Screenshot grounding data:
>>>>>
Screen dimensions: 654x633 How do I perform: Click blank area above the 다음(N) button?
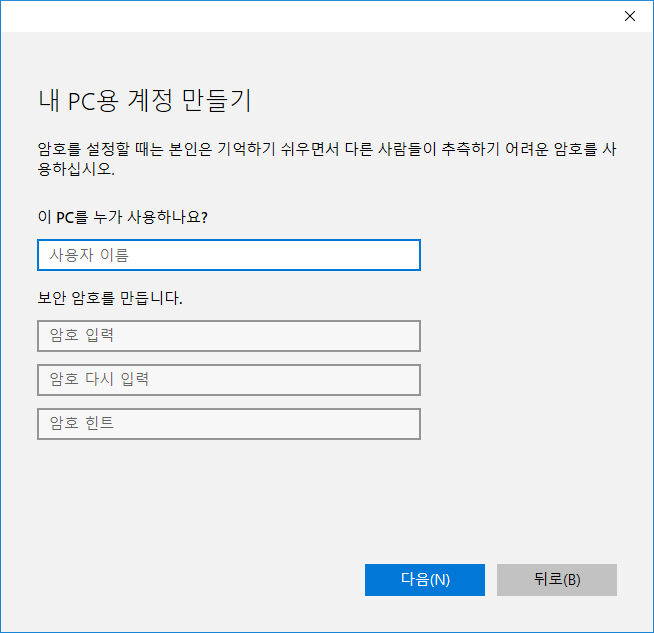[x=424, y=510]
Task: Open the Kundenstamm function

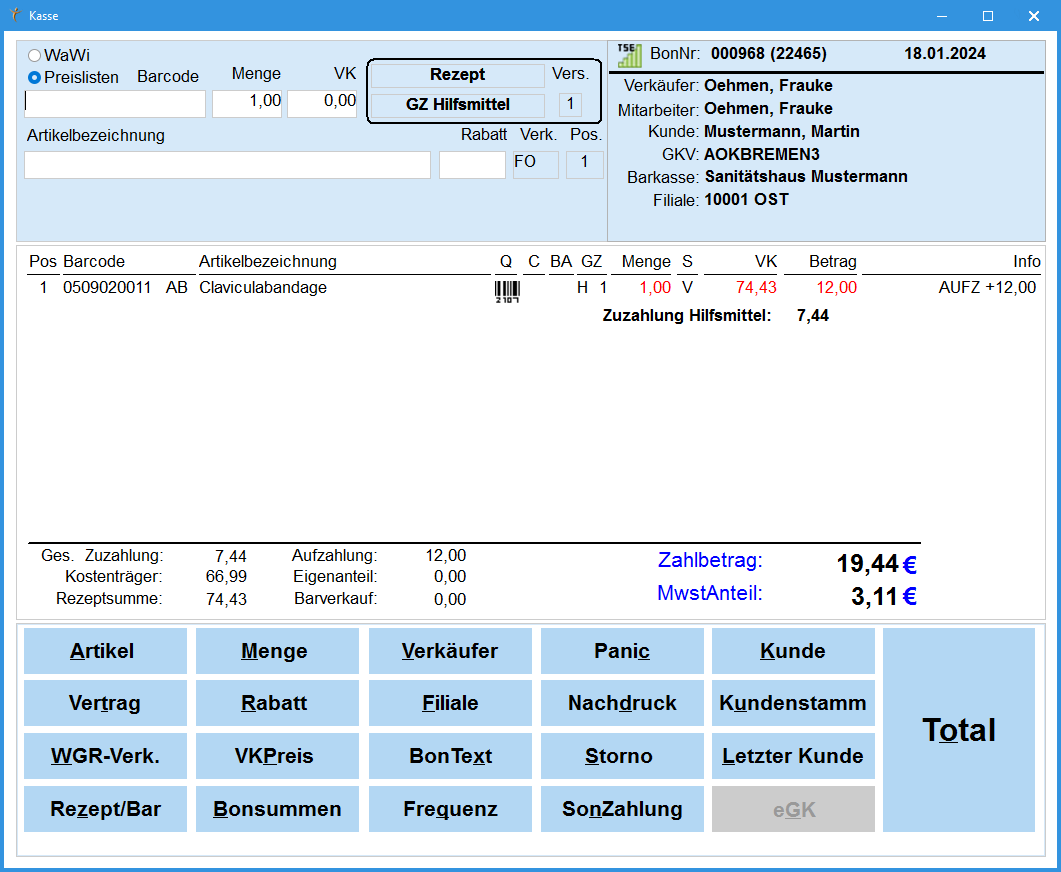Action: [793, 703]
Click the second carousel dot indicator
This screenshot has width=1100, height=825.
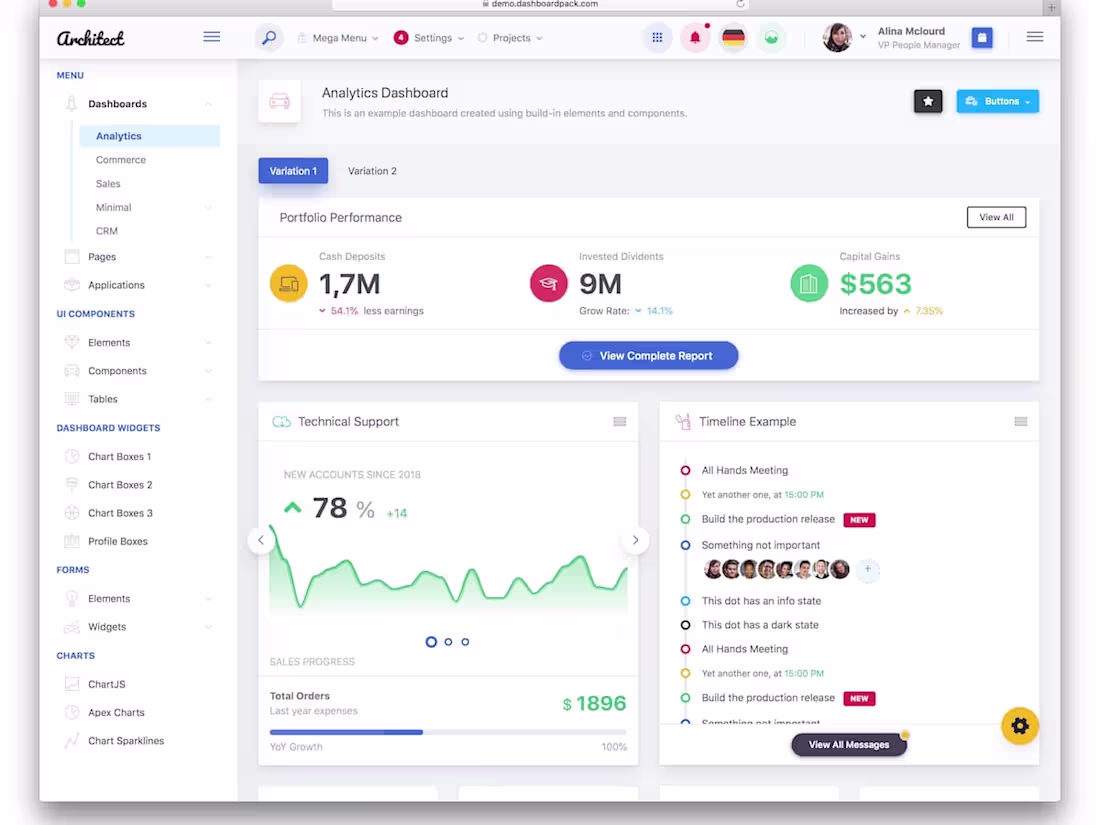tap(447, 642)
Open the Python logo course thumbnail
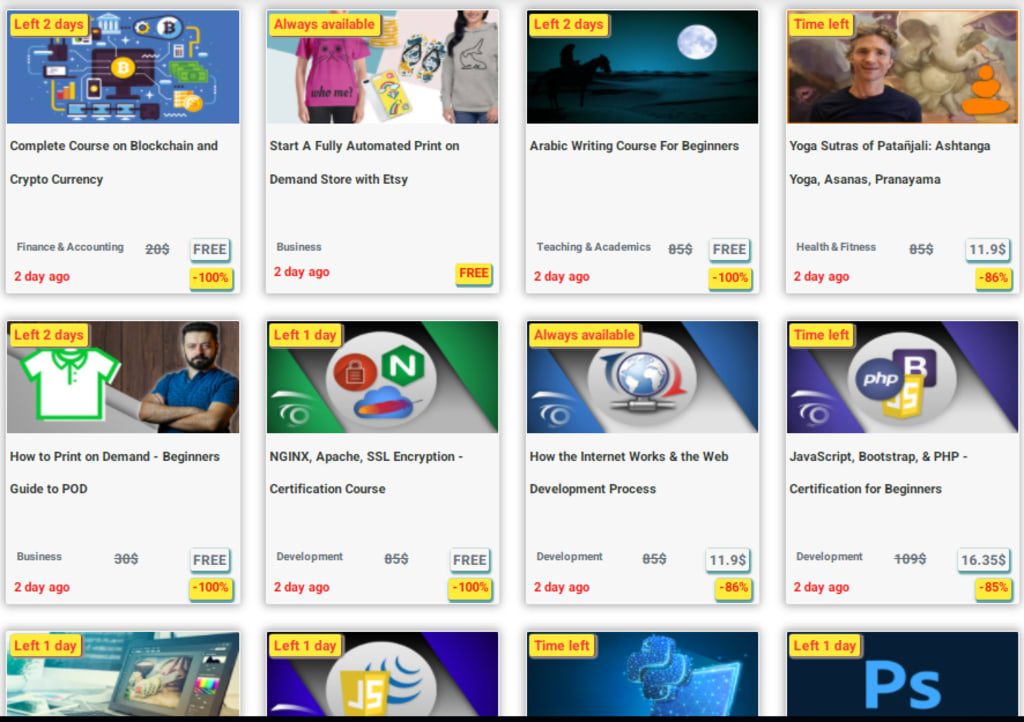Image resolution: width=1024 pixels, height=722 pixels. pos(643,674)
<<<<<
- TASK
Quote the preceding records in their entirety, excluding every picture.

- ANSWER TO THE EXERCISE
Screen dimensions: 654x633 How do I perform: Click blank area above the 다음(N) button?
[x=424, y=510]
Task: Open the Kundenstamm function

Action: [793, 703]
Click the second carousel dot indicator
This screenshot has width=1100, height=825.
tap(447, 642)
Open the Python logo course thumbnail
Image resolution: width=1024 pixels, height=722 pixels. pos(643,674)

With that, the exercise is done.